WAS ZU TUN IST: Finde bitte jede Zeile der Einträge, die die Zeichenfolge „height“ enthält, und gib diese Zeilen unverändert wieder. Achte dabei auf Groß- und Kleinschreibung.

ROHDATEN:

....................

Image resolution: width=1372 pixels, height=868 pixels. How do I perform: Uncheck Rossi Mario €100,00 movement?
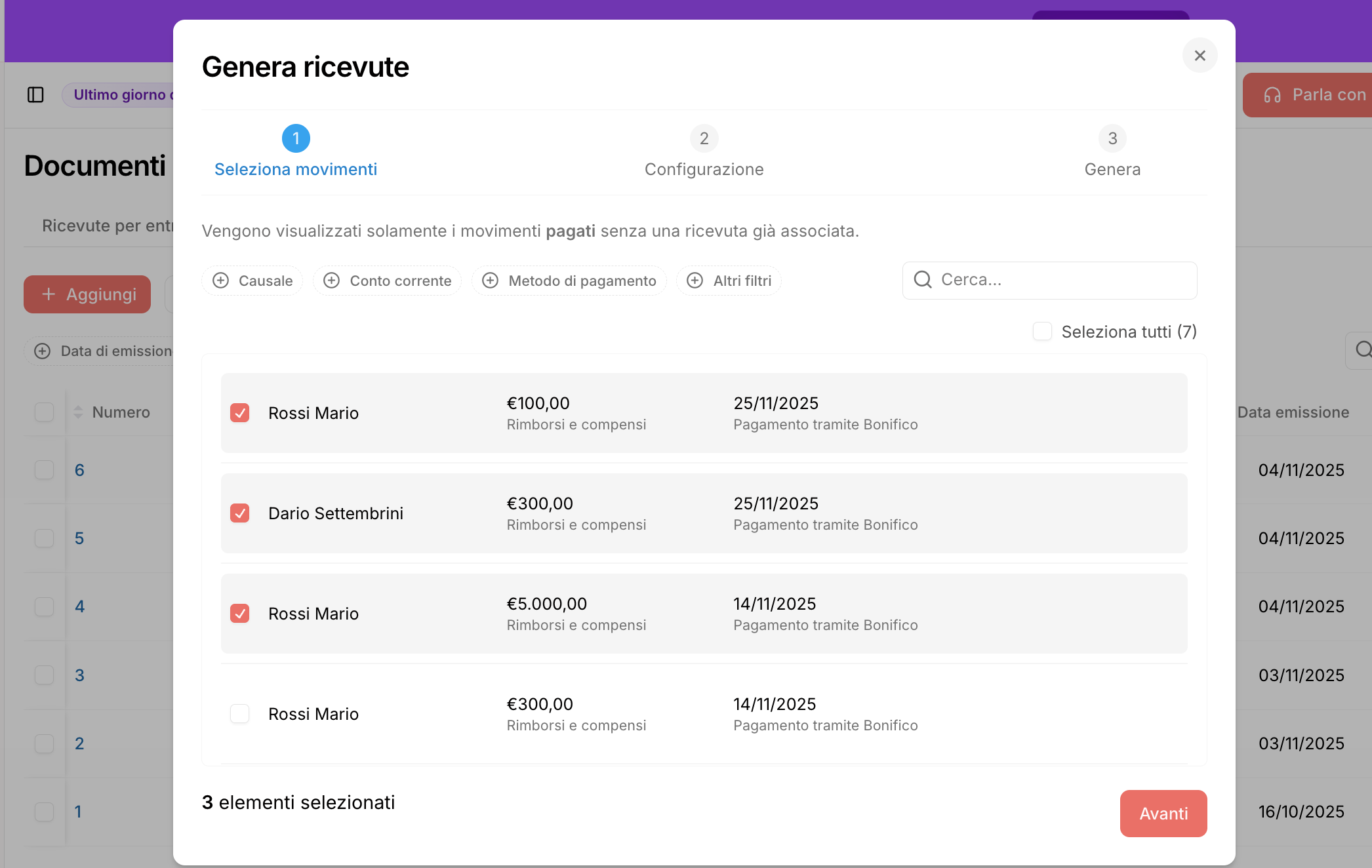click(x=240, y=413)
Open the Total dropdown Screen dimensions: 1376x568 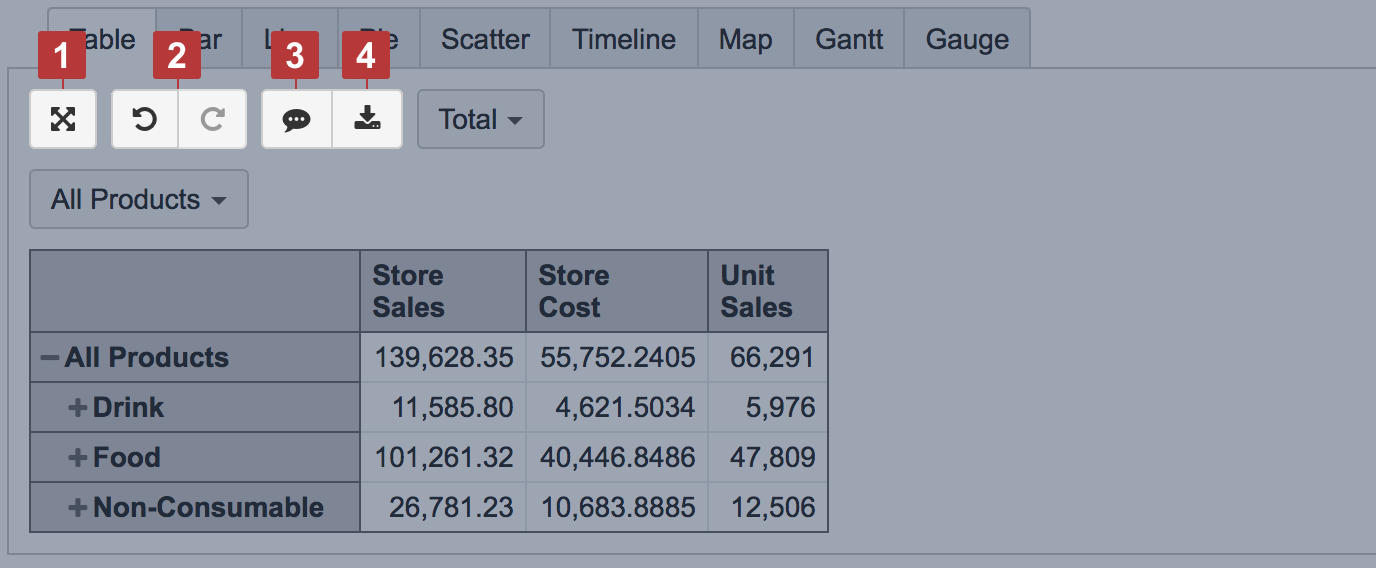[480, 120]

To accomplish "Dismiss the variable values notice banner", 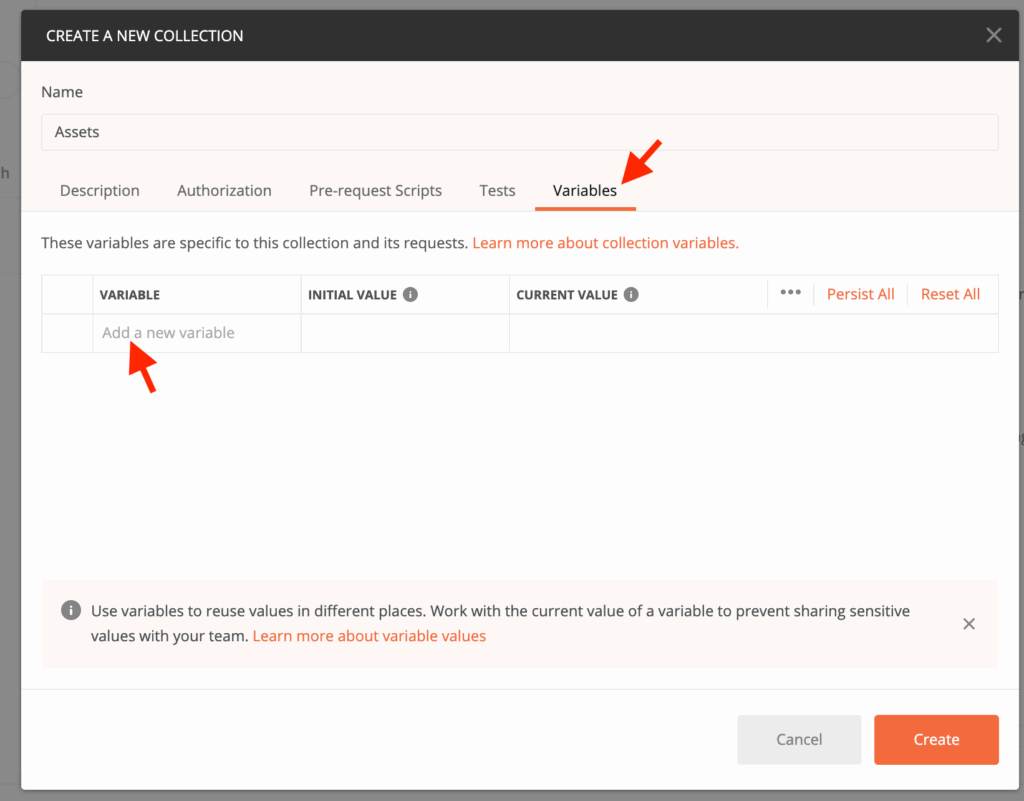I will click(x=968, y=623).
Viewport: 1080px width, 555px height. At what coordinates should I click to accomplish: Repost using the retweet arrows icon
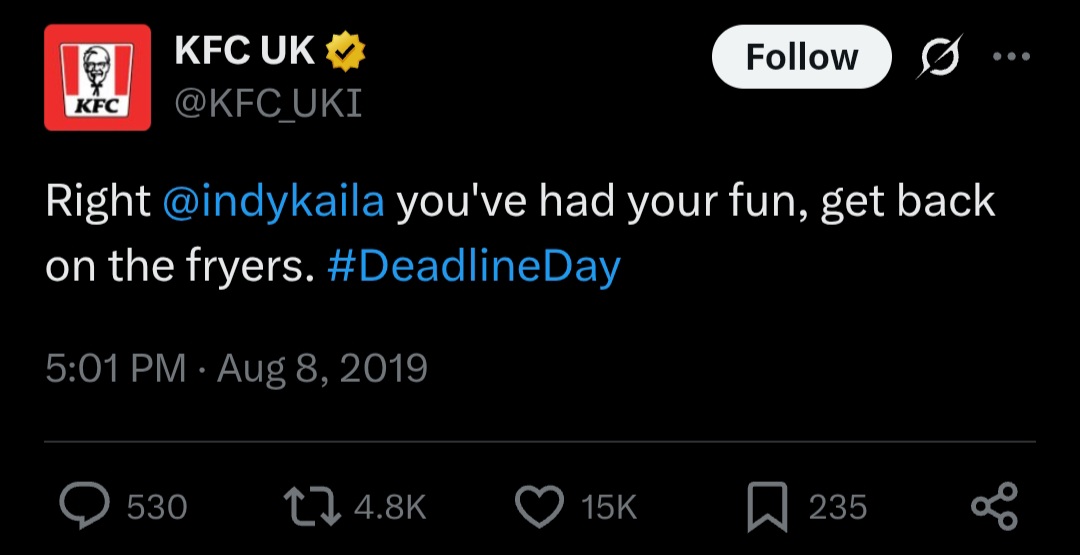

....................

ENDERGEBNIS:
Image resolution: width=1372 pixels, height=868 pixels. How do I perform: Uncheck Rossi Mario €100,00 movement?
Viewport: 1080px width, 555px height. At what coordinates should I click to accomplish: Repost using the retweet arrows icon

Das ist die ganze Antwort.